Russia’s ambassador to the United States, Sergei Kislyak, told his bosses in Moscow that he discussed issues relating to President Donald Trump’s campaign during two conversations he had with now Attorney General Jeff Sessions last year. The ambassador’s accounts were intercepted by U.S. intelligence agencies that regularly monitor the communications of senior Russian officials, reports the Washington Post.
Sessions, who at the time was a top foreign policy adviser to candidate Trump, had earlier said his conversations with Kislyak last year were not about the presidential campaign but rather as part of his work as a U.S. senator. “I don’t recall any discussion of the campaign in any significant way,” Sessions had said in March. Yet one U.S. official who is familiar with the intercepted communications told the Post that Sessions has provided “misleading” statements that are “contradicted by other evidence.”

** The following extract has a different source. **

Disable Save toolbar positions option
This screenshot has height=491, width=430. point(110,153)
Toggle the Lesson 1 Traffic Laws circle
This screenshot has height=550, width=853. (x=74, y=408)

This marks the latest chapter in the controversial meetings that Sessions didn’t even disclose at first, but then corrected the record after news reports revealed he had in fact met with Kislyak during the campaign. Although the attorney general has tried to play down the meetings, Kislyak’s account claims the two discussed substantive issues, including some related to policy that were of particular interest to Moscow. Officials did caution that Russian officials sometimes exaggerate or mischaracterize things in communications with Moscow in order to make themselves look better or even to throw off U.S. intelligence agencies. But Kislyak “has a reputation for accurately relaying details about his interactions with officials in Washington,” reports the Post.
Although there isn’t anything inherently inappropriate about a senator discussing things with a foreign diplomat, the key is how detailed the conversations got. “The question is whether he crossed the line and discussed classified information or talked about deals like lifting sanctions if the Russians were interested in investing in the U.S. or had dirt on Secretary Clinton,” an official familiar with the intercepts tells Reuters. “His memory is another matter.” In testimony before the Senate Intelligence Committee in June, Sessions repeatedly told senators he could not remember certain details of the conversations with the Russian ambassador.

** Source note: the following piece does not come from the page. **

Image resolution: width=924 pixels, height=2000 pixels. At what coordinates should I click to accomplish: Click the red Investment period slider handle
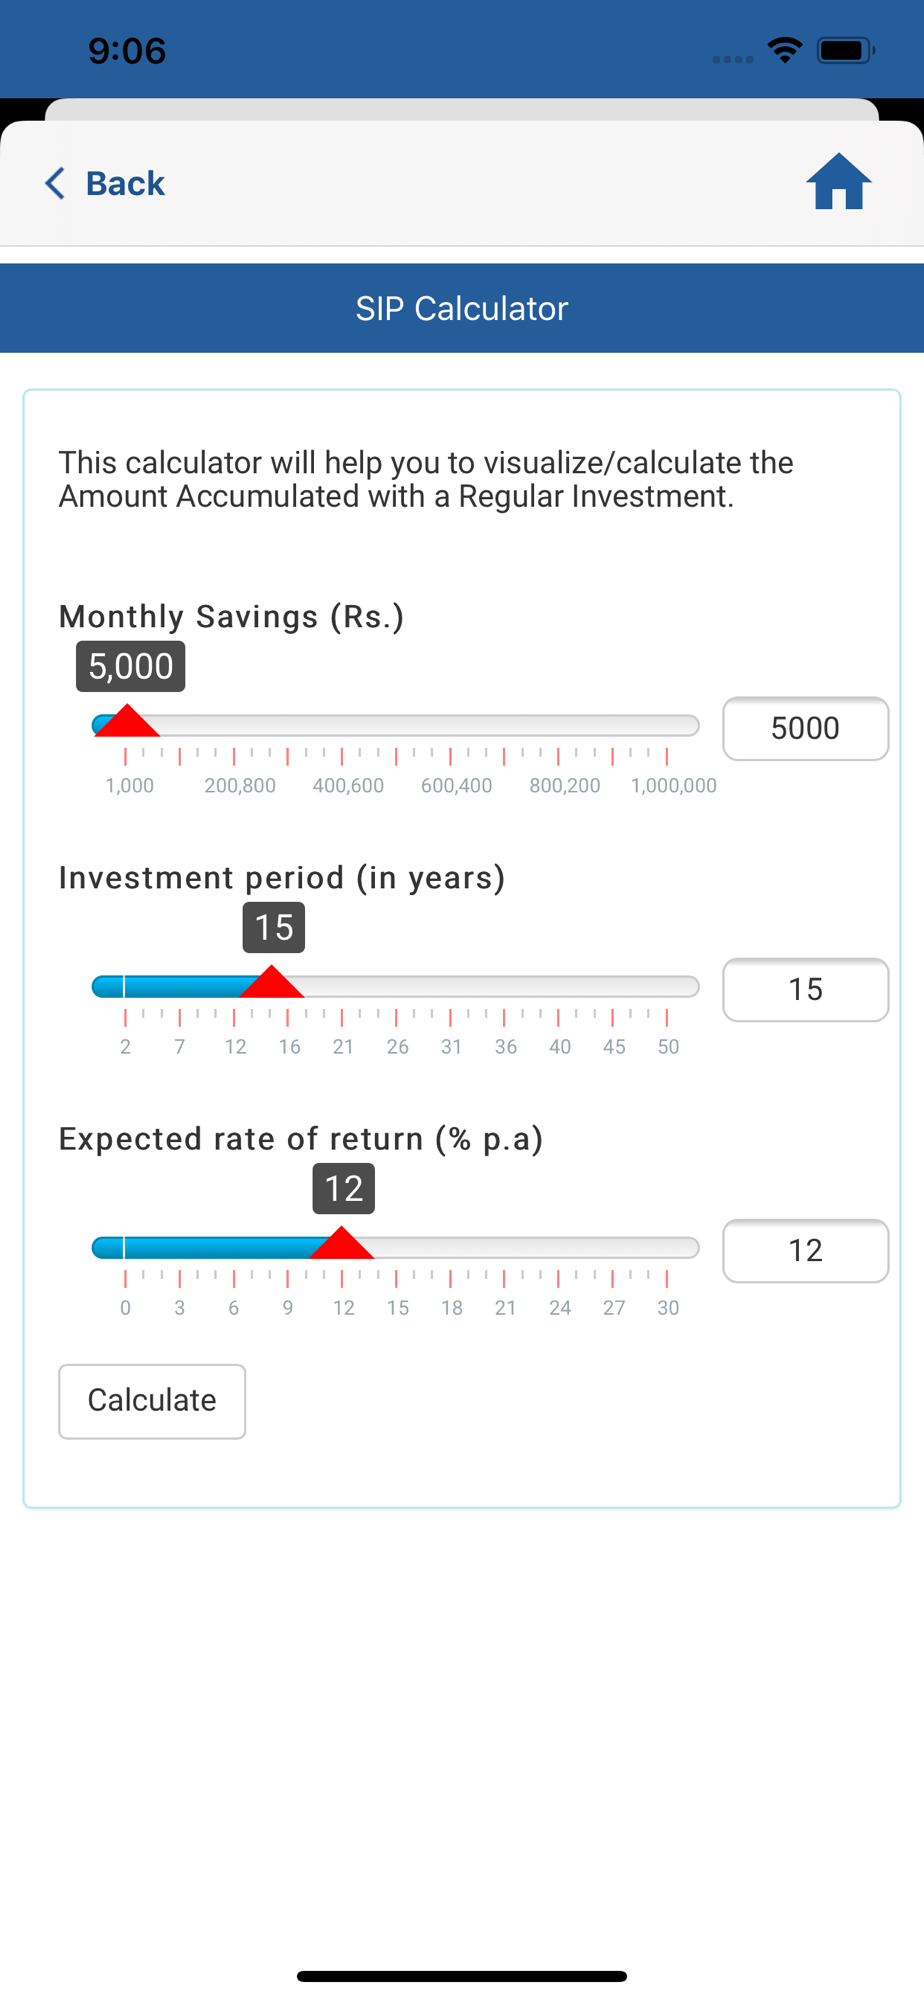click(x=271, y=982)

The Justice Department declined to comment. “Obviously I cannot comment on the reliability of what anonymous sources describe in a wholly uncorroborated intelligence intercept that the Washington Post has not seen and that has not been provided to me,” a Justice Department spokeswoman said. “But the attorney general stands by his testimony from just last month before the Senate Intelligence Committee, when he specifically addressed this and said that he ‘never met with or had any conversations with any Russians or any foreign officials concerning any type of interference with any campaign or election’.” The Post report doesn’t claim Sessions discussed interference with the election, as the Department of Justice seems to suggest.

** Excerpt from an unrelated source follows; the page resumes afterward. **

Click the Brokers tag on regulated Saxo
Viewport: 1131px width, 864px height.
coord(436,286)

A source close to Sessions told ABC News that the attorney general has no plans to resign following the report that comes during a week in which Trump harshly criticized him for recusing himself from the Russia investigation. In the interview with the New York Times, Trump made it clear he regretted choosing Sessions as his attorney general and said he gave “bad answers” during his confirmation hearing. The White House later emphasized Trump still has confidence in Sessions.
Trump turned his fire toward the Post on Saturday, taking to Twitter to blame “illegal leaks” for the story published by the “Amazon Washington Post,” a reference to Jeffrey Bezos, who owns both Amazon and the Post. The president also took the opportunity to refer to fired FBI director James Comey in his tweet, making the claim that he also is guilty of illegal leaks (even though he isn’t).